The lacI mice contain a lambda shuttle vector that includes the bacterial lacI locus and also the cII gene, which is the reporter gene for the mutagenesis studies. This assay detects mutations at the cII locus.21 The cII protein is a positive regulator of gene transcription that controls the decision between lytic or lysogenic development pathways in phage-infected cells. In appropriate E. coli (E. coli 1250) host cells, under specified conditions (25 °C), only mutants give rise to phage plaques, whereas at 37 °C, all infected cells give rise to plaques, providing a phage titer.21,22 The ratio of mutant to nonmutant plaques is the measure of mutagenesis, the mutant fraction (MF). DNA isolation was performed as previously described using an ammonium acetate precipitation method.7 Phage packaging was carried out using a homemade packaging extract prepared from bacterial strains supplied by Dr. Peter Glazer (Yale University School of Medicine, New Haven, CT), and the positive selection cII mutation assay was performed as previously described.23 At least three packaging reactions were carried out for each DNA sample. The historical spontaneous background MF was subtracted from the MF from each group.
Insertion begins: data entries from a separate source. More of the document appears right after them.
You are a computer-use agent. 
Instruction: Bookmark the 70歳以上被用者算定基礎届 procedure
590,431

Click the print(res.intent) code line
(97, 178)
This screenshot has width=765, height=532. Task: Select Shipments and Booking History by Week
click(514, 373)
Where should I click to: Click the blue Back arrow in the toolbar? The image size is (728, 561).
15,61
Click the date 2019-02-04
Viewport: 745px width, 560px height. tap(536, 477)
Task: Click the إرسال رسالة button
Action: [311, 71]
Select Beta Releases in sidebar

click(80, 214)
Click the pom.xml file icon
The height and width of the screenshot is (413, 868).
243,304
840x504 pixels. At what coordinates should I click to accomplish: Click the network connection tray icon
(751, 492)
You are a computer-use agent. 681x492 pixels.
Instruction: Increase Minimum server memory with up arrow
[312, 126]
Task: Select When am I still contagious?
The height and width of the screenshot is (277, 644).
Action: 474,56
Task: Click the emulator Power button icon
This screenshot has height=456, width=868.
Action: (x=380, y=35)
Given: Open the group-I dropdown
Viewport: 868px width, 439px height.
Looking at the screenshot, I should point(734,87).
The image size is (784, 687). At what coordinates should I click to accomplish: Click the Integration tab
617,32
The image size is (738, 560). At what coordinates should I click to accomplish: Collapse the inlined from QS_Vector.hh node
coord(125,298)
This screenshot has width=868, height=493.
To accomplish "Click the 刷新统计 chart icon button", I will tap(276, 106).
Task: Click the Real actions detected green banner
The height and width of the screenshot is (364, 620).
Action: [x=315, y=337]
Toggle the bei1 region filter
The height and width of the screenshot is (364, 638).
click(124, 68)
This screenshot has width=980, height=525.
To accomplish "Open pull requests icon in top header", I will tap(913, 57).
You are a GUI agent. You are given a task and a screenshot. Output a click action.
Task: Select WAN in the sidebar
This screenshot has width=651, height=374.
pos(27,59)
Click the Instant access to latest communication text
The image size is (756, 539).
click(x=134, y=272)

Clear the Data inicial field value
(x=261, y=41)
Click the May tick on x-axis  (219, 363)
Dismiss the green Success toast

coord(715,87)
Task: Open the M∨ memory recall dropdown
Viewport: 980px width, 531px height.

Amplification and Sequencing.

Mutant plaques were randomly selected from all animals in each group and cored from the Petri dishes. The agar plug was mixed with 100 μL of phage buffer. Ten microliters of the buffer was then spread on a selective plate to confirm the mutant phenotype and purify mutant phages. Fifty-four mutant plaques/group of mice were then randomly selected for sequencing. Amplification and sequencing were performed as previously described24 with updated purification and sequencing. In brief, the purified mutant plaques were subjected to amplification using a Terra Direct polymerase chain reaction (PCR) kit, followed by ExoSAP-IT cleanup. Sequencing of the cII gene was carried out by Sanger sequencing using an Applied Biosystems 3730XL DNA analyzer. Sequencing and amplification were performed by the University of Arizona Genomics Core. The primers used for sequencing and amplification were cII forward primer 5′-CCACACCTATGGTGTATG-3′ and cII reverse primer 5′-CCTCTGCCGAAGTTGAGTAT-3′.

RESULTS

Mutagenesis.

Individually, NNN and DB[a,l]P both significantly increased mutagenesis in the mouse tongues over background levels, and the combination of DB[a,l]P and NNN induced an unexpectedly high MF (Figure 3). To determine whether the MF in the group treated with NNN and DB[a,l]P was statistically different from that expected from the sum of the mean MFs of NNN and DB[a,l]P, we compared the confidence band around the mean of the DB[a,l]P and NNN groups with the sum of the means of the MFs of NNN and DB[a,l]P using the pooled estimate of the standard deviation. The mean for the NNN group and the DB[a,l]P group is 12.2, and the 95% confidence limits are (10.3, 14.1). The best estimates of the independent (additive) effects of NNN and DB[a,l]P groups are 2.7 + 5.5, or 8.2. This sum is outside the 95% confidence limit of the NNN + DB[a,l]P group, and so this group is significantly greater than the expected independent contributions of NNN and DB[a,l]P. The exact p value for that t test is 0.004.

Figure 3.

Figure 3.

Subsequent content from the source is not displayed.